→ **Task instructions**
A faithful transcription of all the data is required.

[[ Data records open ]]

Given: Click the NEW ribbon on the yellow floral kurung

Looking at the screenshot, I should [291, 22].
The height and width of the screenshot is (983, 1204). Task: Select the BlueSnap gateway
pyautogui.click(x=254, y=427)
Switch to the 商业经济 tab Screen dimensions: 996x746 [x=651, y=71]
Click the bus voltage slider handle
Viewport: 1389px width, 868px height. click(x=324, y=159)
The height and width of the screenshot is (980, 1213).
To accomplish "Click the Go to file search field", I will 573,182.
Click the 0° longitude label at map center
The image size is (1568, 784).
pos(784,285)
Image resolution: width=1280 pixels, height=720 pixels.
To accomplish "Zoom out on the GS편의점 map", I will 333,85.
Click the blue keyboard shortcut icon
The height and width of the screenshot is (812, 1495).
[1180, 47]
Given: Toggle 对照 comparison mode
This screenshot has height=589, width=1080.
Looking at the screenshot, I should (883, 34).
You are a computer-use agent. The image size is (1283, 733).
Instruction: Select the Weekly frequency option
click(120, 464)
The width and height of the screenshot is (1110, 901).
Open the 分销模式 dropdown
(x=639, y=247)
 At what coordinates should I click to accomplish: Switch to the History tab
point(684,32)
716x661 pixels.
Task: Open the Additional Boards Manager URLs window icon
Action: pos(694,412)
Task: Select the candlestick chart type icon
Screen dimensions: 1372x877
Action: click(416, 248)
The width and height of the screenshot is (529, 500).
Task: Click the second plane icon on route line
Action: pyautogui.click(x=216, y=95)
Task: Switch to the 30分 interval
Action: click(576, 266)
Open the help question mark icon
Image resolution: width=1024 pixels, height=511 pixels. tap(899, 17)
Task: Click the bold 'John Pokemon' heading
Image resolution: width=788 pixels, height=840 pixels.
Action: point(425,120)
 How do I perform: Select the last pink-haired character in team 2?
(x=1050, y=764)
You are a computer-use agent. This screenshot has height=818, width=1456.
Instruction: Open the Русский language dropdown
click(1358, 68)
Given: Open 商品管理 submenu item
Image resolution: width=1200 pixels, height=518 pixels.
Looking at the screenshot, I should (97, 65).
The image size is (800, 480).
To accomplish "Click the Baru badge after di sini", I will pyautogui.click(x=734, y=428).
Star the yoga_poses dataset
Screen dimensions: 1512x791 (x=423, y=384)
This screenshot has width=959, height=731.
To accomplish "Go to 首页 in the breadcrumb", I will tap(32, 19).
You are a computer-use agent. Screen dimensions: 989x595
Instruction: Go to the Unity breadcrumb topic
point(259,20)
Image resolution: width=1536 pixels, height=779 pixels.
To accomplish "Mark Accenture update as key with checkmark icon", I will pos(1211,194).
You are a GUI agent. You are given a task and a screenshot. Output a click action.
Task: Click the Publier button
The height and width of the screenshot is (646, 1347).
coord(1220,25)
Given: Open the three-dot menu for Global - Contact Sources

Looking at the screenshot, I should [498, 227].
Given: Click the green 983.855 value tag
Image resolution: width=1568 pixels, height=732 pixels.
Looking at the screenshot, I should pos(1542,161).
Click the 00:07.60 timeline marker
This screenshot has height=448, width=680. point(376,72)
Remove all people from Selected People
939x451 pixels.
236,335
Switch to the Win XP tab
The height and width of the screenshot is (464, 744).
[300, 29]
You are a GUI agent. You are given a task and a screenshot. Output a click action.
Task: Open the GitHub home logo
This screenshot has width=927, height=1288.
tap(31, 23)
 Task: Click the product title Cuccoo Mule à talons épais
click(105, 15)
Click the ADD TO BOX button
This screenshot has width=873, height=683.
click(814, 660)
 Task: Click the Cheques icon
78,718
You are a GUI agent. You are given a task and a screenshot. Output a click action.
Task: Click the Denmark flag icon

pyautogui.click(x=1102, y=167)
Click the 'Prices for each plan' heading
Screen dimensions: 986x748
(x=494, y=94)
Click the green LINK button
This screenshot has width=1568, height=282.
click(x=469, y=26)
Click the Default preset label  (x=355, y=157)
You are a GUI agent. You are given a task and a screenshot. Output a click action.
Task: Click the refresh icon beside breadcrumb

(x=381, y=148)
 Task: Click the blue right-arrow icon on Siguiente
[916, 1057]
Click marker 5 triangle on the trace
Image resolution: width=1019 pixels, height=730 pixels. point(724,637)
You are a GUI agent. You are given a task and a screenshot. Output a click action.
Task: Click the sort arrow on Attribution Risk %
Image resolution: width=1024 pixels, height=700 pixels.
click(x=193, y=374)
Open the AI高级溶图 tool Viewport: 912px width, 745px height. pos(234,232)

[[ Data records closed ]]

→ **Answer space**
Given: Click the NEW ribbon on the yellow floral kurung

Looking at the screenshot, I should [291, 22].
The height and width of the screenshot is (983, 1204). Task: Select the BlueSnap gateway
pyautogui.click(x=254, y=427)
Switch to the 商业经济 tab Screen dimensions: 996x746 [x=651, y=71]
Click the bus voltage slider handle
Viewport: 1389px width, 868px height. click(x=324, y=159)
The height and width of the screenshot is (980, 1213).
To accomplish "Click the Go to file search field", I will 573,182.
Click the 0° longitude label at map center
The image size is (1568, 784).
pos(784,285)
Image resolution: width=1280 pixels, height=720 pixels.
To accomplish "Zoom out on the GS편의점 map", I will 333,85.
Click the blue keyboard shortcut icon
The height and width of the screenshot is (812, 1495).
[1180, 47]
Given: Toggle 对照 comparison mode
This screenshot has height=589, width=1080.
Looking at the screenshot, I should (883, 34).
You are a computer-use agent. The image size is (1283, 733).
Instruction: Select the Weekly frequency option
click(120, 464)
The width and height of the screenshot is (1110, 901).
Open the 分销模式 dropdown
(x=639, y=247)
 At what coordinates should I click to accomplish: Switch to the History tab
point(684,32)
716x661 pixels.
Task: Open the Additional Boards Manager URLs window icon
Action: pos(694,412)
Task: Select the candlestick chart type icon
Screen dimensions: 1372x877
Action: click(416, 248)
The width and height of the screenshot is (529, 500).
Task: Click the second plane icon on route line
Action: pyautogui.click(x=216, y=95)
Task: Switch to the 30分 interval
Action: click(576, 266)
Open the help question mark icon
Image resolution: width=1024 pixels, height=511 pixels. tap(899, 17)
Task: Click the bold 'John Pokemon' heading
Image resolution: width=788 pixels, height=840 pixels.
Action: point(425,120)
 How do I perform: Select the last pink-haired character in team 2?
(x=1050, y=764)
You are a computer-use agent. This screenshot has height=818, width=1456.
Instruction: Open the Русский language dropdown
click(1358, 68)
Given: Open 商品管理 submenu item
Image resolution: width=1200 pixels, height=518 pixels.
Looking at the screenshot, I should (97, 65).
The image size is (800, 480).
To accomplish "Click the Baru badge after di sini", I will pyautogui.click(x=734, y=428).
Star the yoga_poses dataset
Screen dimensions: 1512x791 (x=423, y=384)
This screenshot has width=959, height=731.
To accomplish "Go to 首页 in the breadcrumb", I will tap(32, 19).
You are a computer-use agent. Screen dimensions: 989x595
Instruction: Go to the Unity breadcrumb topic
point(259,20)
Image resolution: width=1536 pixels, height=779 pixels.
To accomplish "Mark Accenture update as key with checkmark icon", I will pos(1211,194).
You are a GUI agent. You are given a task and a screenshot. Output a click action.
Task: Click the Publier button
The height and width of the screenshot is (646, 1347).
coord(1220,25)
Given: Open the three-dot menu for Global - Contact Sources

Looking at the screenshot, I should [498, 227].
Given: Click the green 983.855 value tag
Image resolution: width=1568 pixels, height=732 pixels.
Looking at the screenshot, I should pos(1542,161).
Click the 00:07.60 timeline marker
This screenshot has height=448, width=680. point(376,72)
Remove all people from Selected People
939x451 pixels.
236,335
Switch to the Win XP tab
The height and width of the screenshot is (464, 744).
[300, 29]
You are a GUI agent. You are given a task and a screenshot. Output a click action.
Task: Open the GitHub home logo
This screenshot has width=927, height=1288.
tap(31, 23)
 Task: Click the product title Cuccoo Mule à talons épais
click(105, 15)
Click the ADD TO BOX button
This screenshot has width=873, height=683.
click(814, 660)
 Task: Click the Cheques icon
78,718
You are a GUI agent. You are given a task and a screenshot. Output a click action.
Task: Click the Denmark flag icon

pyautogui.click(x=1102, y=167)
Click the 'Prices for each plan' heading
Screen dimensions: 986x748
(x=494, y=94)
Click the green LINK button
This screenshot has width=1568, height=282.
click(x=469, y=26)
Click the Default preset label  (x=355, y=157)
You are a GUI agent. You are given a task and a screenshot. Output a click action.
Task: Click the refresh icon beside breadcrumb

(x=381, y=148)
 Task: Click the blue right-arrow icon on Siguiente
[916, 1057]
Click marker 5 triangle on the trace
Image resolution: width=1019 pixels, height=730 pixels. point(724,637)
You are a GUI agent. You are given a task and a screenshot. Output a click action.
Task: Click the sort arrow on Attribution Risk %
Image resolution: width=1024 pixels, height=700 pixels.
click(x=193, y=374)
Open the AI高级溶图 tool Viewport: 912px width, 745px height. pos(234,232)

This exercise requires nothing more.